WRITTEN TASK: Revise the part of the recommended disposition that opens with the words containing "Hanly A. Ingram" and closes with "about six years.", replacing "preliminary review" with "threshold review" throughout.

QUOTED TEXT:
·····
United States District Court, Eastern District of Kentucky
Jun 9, 2023
6:23-CV-100-REW-HAI (E.D. Ky. Jun. 9, 2023)

Opinion

6:23-CV-100-REW-HAI

06-09-2023

MATTHEW WAYNE THOMAS, Petitioner, v. LAUREL COUNTY DETENTION CENTER, Respondent.


RECOMMENDED DISPOSITION

Hanly A. Ingram United States Magistrate Judge.

On June 5, 2023, the Court received a pro se petition under 28 U.S.C. § 2254 from Matthew Wayne Thomas. D.E. 1. After conducting a preliminary review pursuant to Rule 4 of the Rules Governing Section 2254 Proceedings, the Court finds Thomas's petition is procedurally flawed in several respects. The undersigned herein recommends it be dismissed upon initial review. Specifically:

• The Court lacks jurisdiction to consider the petition.
• The petition appears to be untimely by about six years.
• The ground for relief appears to be unexhausted.
• The petition lacks sufficient factual support.
• Thomas did not pay the filing fee or properly move to proceed in forma pauperis.

First, the Court lacks jurisdiction to consider Thomas's claim because he is not in custody for any of the convictions he lists in his petition. See D.E. 1 at 2. Federal courts “shall entertain an application for a writ of habeas corpus in behalf of a person in custody pursuant to the judgment of a State court only on the ground that he is in custody in violation of the Constitution or law or treaties of the United States.'” 28 U.S.C. § 2254(a) (emphasis added). “This language is jurisdictional: if a petitioner is not ‘in custody' when [he] files [his] petition, courts may not consider it.” Hautzenroeder v. DeWine, 887 F.3d 737, 740 (6th Cir. 2018). “Thus, a district court may consider a prisoner's petition only if he files it while ‘in custody' under the conviction or sentence under attack.” In re Lee, 880 F.3d 242, 243 (6th Cir. 2018) (per curiam) (quoting Maleng v. Cook, 490 U.S. 488, 490-91 (1989) (per curiam)).
·····
ENTRIES PROVIDED:

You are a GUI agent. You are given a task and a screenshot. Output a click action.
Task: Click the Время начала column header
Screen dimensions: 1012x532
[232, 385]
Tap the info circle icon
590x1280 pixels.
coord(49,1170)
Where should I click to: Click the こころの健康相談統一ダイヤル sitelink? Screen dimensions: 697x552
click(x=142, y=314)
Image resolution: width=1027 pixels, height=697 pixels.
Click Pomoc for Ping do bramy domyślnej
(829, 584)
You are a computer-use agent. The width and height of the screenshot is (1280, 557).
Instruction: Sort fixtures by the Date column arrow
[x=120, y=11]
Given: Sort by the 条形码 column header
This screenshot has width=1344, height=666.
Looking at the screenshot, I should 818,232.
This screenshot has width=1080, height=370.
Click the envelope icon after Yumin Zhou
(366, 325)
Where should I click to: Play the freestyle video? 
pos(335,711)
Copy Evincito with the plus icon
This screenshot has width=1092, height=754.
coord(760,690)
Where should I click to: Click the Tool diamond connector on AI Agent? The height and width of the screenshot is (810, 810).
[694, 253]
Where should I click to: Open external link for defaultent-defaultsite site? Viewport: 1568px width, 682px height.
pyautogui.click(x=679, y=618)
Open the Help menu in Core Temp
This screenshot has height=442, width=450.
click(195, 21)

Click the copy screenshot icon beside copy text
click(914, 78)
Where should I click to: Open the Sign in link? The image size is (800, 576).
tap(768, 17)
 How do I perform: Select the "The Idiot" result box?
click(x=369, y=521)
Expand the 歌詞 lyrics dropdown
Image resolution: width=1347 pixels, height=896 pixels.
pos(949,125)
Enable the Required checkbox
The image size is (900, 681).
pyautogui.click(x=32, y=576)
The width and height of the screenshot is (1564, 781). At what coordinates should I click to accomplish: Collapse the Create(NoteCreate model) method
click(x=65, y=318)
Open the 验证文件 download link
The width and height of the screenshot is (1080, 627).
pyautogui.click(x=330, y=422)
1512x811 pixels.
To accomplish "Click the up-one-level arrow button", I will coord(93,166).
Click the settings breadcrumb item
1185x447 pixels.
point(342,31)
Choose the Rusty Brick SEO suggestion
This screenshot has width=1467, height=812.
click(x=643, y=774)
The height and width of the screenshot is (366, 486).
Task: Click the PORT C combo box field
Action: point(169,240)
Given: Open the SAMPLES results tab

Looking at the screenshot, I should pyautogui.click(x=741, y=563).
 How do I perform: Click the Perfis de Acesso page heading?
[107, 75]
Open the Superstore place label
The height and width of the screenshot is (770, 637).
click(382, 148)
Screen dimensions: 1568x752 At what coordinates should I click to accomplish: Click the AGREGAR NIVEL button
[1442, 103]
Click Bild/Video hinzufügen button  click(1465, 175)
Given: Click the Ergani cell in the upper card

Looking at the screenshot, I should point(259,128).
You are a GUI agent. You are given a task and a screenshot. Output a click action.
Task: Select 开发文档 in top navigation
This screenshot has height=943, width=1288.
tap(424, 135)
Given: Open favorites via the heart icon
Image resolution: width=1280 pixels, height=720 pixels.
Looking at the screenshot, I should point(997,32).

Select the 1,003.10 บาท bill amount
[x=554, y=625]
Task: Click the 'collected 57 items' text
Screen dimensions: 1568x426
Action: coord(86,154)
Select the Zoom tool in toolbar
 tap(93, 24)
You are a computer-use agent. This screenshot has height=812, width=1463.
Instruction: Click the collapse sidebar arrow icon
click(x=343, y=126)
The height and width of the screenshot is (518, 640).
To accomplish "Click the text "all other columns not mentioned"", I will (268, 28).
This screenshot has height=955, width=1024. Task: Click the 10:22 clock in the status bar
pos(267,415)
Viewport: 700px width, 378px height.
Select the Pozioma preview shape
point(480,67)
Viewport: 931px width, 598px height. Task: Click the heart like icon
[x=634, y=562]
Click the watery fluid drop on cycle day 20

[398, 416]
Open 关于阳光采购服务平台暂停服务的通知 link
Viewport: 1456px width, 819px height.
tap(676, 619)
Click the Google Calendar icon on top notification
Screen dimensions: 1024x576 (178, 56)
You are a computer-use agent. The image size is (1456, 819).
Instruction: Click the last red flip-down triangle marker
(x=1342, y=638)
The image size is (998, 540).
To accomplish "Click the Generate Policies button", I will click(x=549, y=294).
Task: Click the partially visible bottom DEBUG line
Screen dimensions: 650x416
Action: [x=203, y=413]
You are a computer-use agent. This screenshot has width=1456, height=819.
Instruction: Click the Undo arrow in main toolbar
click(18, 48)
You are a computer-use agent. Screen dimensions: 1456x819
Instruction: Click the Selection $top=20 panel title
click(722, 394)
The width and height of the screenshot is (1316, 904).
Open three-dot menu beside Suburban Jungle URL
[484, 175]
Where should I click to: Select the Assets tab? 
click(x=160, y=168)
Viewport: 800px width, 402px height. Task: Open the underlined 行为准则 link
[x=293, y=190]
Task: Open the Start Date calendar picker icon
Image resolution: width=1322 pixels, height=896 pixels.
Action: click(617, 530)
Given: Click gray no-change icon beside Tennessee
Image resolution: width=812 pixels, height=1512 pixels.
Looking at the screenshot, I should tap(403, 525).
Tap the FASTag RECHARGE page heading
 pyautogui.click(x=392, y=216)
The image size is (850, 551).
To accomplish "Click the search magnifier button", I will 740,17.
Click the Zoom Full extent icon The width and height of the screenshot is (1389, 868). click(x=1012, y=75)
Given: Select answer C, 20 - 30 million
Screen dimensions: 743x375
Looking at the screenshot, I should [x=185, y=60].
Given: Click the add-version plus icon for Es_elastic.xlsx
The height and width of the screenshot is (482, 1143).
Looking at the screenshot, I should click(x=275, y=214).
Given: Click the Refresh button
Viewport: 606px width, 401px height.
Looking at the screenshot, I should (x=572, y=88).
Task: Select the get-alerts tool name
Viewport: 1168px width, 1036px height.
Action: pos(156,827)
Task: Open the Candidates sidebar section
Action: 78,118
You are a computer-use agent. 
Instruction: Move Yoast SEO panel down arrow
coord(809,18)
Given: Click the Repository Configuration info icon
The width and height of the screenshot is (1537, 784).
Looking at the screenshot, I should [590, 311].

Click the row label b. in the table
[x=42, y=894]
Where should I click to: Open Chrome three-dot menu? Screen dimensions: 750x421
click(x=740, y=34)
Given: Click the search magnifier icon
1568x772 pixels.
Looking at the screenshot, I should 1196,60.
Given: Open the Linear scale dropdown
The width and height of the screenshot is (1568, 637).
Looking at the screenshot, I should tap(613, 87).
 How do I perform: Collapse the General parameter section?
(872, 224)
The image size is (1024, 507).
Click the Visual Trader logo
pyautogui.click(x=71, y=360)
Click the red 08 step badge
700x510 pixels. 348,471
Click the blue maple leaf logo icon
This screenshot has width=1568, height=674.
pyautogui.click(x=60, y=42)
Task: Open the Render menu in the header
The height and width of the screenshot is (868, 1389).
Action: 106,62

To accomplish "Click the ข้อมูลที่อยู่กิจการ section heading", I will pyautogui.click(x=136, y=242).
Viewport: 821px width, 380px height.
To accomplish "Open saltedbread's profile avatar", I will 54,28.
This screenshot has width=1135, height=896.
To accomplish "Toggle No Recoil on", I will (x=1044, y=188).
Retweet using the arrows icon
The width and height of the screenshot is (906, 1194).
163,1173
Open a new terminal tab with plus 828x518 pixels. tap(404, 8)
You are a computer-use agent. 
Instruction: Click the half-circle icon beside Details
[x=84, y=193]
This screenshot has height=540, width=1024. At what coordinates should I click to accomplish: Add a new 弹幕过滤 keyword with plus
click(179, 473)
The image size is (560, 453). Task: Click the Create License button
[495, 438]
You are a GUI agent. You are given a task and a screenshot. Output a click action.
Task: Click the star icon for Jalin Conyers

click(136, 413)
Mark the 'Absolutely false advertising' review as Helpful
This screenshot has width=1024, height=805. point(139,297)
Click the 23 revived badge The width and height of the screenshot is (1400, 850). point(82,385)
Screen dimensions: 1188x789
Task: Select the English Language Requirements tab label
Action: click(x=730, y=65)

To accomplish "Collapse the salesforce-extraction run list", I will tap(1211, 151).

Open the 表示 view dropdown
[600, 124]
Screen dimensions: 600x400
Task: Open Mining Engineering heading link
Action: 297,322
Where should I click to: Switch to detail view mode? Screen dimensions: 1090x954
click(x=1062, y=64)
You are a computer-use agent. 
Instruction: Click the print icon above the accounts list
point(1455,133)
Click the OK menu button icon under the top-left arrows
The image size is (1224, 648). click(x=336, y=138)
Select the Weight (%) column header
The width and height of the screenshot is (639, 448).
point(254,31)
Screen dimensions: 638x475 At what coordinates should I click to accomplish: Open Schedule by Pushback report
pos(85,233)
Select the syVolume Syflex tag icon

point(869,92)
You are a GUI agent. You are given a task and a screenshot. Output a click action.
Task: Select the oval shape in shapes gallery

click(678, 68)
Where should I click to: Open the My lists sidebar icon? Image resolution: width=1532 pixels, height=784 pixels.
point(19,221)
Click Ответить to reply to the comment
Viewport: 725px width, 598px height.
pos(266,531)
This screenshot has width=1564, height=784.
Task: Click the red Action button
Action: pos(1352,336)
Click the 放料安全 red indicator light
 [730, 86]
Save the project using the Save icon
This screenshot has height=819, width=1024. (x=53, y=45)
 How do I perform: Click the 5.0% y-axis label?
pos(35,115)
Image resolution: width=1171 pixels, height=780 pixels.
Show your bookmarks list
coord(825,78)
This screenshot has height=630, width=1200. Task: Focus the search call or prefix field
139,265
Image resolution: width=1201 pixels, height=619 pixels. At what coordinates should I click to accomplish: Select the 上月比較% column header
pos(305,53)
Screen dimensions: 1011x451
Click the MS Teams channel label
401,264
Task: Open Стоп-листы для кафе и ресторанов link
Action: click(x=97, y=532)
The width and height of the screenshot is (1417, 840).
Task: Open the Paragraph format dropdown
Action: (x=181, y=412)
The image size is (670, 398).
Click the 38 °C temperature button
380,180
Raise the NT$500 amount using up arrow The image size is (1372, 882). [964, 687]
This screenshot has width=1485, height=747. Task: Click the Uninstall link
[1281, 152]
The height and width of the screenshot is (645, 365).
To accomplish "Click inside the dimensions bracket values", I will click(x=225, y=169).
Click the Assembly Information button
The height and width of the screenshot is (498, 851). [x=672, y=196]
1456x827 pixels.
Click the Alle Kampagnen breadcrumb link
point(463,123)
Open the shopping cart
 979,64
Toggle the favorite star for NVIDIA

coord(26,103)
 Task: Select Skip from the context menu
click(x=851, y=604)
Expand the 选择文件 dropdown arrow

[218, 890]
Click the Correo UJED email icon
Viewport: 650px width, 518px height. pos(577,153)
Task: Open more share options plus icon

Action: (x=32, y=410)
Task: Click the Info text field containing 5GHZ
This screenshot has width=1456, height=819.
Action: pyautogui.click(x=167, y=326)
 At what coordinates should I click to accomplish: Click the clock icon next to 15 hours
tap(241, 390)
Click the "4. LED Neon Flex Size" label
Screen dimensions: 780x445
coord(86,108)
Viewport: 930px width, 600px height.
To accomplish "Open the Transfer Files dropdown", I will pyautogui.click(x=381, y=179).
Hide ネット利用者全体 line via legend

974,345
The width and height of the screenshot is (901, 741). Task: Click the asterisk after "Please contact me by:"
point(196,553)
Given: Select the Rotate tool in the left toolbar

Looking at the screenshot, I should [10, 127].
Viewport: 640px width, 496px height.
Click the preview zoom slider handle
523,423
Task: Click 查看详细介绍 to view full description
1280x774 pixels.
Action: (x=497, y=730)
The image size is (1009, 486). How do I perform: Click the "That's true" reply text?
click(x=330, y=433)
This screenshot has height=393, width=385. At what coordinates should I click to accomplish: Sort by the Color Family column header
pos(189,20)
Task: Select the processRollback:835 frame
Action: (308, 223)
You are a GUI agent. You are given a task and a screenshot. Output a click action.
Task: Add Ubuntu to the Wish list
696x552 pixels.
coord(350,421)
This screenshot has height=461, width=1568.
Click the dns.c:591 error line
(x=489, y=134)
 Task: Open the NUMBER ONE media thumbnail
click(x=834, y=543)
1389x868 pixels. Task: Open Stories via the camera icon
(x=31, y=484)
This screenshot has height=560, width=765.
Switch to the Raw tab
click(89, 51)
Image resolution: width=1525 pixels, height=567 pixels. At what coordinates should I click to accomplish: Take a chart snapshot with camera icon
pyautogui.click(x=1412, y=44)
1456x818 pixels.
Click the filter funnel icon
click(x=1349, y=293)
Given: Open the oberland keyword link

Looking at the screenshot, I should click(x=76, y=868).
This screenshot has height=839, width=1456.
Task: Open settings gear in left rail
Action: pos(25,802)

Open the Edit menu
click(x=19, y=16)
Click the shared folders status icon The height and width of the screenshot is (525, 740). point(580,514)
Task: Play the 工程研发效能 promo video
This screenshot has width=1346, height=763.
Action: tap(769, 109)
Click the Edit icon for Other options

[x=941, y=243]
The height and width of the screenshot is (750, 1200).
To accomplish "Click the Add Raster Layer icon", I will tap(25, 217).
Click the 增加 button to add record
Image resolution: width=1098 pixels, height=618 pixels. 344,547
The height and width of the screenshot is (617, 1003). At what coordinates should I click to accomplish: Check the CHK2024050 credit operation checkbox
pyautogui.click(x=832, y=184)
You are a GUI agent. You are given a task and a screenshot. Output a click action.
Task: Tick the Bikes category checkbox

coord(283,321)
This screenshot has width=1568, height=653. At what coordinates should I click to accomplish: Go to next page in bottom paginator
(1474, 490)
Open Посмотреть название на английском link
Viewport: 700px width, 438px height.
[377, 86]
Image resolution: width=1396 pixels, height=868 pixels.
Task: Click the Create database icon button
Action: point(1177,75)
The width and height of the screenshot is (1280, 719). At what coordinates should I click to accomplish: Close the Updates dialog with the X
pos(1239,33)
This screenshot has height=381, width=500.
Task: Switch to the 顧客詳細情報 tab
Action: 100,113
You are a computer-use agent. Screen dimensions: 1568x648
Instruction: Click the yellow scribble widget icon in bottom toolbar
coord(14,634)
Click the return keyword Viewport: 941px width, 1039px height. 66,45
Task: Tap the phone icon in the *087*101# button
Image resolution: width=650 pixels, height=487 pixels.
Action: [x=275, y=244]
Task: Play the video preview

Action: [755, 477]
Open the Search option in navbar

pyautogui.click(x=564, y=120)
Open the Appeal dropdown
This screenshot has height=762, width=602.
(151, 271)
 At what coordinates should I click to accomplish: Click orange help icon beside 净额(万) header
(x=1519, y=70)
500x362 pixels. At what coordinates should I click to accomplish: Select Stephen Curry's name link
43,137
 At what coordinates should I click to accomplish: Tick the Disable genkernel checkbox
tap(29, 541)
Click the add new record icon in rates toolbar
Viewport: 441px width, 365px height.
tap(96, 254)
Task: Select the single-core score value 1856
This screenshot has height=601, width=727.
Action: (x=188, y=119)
·····
FINAL RESULT:
Hanly A. Ingram United States Magistrate Judge.

On June 5, 2023, the Court received a pro se petition under 28 U.S.C. § 2254 from Matthew Wayne Thomas. D.E. 1. After conducting a threshold review pursuant to Rule 4 of the Rules Governing Section 2254 Proceedings, the Court finds Thomas's petition is procedurally flawed in several respects. The undersigned herein recommends it be dismissed upon initial review. Specifically:

• The Court lacks jurisdiction to consider the petition.
• The petition appears to be untimely by about six years.